Poutine et les membres de son entourage tentent maintenant de reconstituer la guerre contre le nazisme afin de ressembler aux vainqueurs de la dernière guerre. C’est ce que font les amateurs – pour la plupart des hommes – qui participent à des reconstitutions historiques lorsqu’ils se cousent des costumes, fabriquent des répliques d’armes à feu et se rassemblent sur les champs des batailles d’autrefois pour participer à des spectacles spectaculaires et s’amuser.

Le problème, c’est que les reconstitueurs russes, s’étant confectionnés les mauvais costumes, sont arrivés avec de vraies armes et ont commencé à tuer des innocents. Nous voyons une guerre qui s’est propagée en Ukraine et dans le monde du 21e siècle dès les manuels des 19e et 20e siècles, y compris ceux écrits il y a des décennies par les gourous de la géopolitique. La lutte mondiale pour la domination dans le monde d’aujourd’hui est poursuivie par des moyens économiques, technologiques et financiers – le genre de choses qui ne nécessitent pas d’hommes physiques dans des chars pour traverser les frontières internationales. En déplaçant des chars en Ukraine, Poutine a défié non seulement l’Ukraine, mais toute notre modernité. Il ne va pas bien dans le monde moderne, alors il veut que le temps s’arrête.
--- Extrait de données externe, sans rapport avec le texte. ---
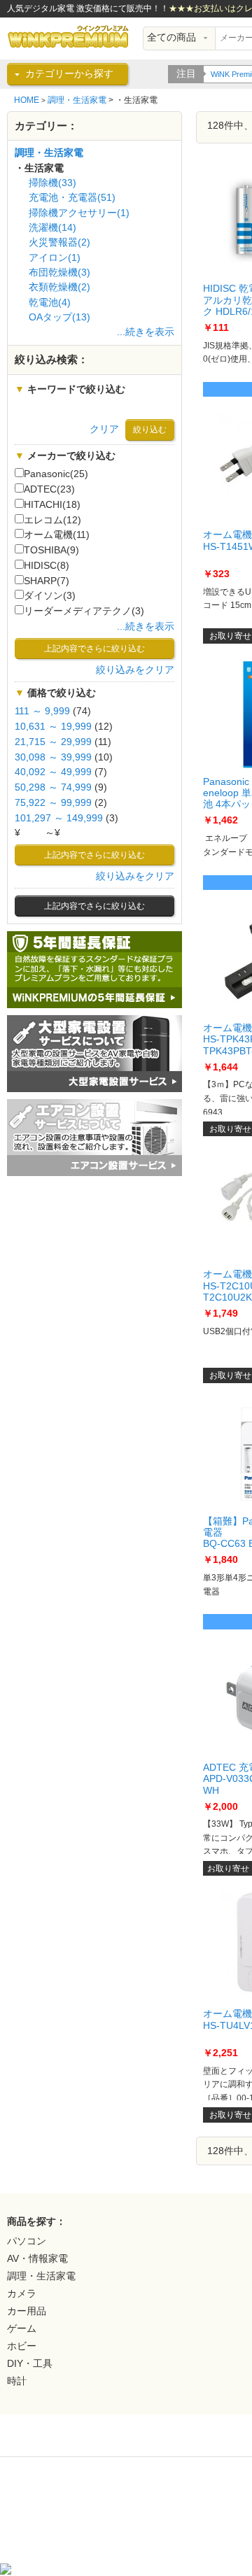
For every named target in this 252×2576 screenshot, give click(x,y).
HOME (26, 100)
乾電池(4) (50, 302)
Cet article a été publié pour la première fois par le Wilson Center.

Les opinions exprimées dans les articles d’opinion ne reflètent pas nécessairement la position du Moscow Times.

Russia News

Toutes les actualités du site n'expriment pas le point de vue du site, mais nous transmettons cette actualité automatiquement et la traduisons grâce à une technologie programmatique sur le site et non à partir d'un éditeur humain.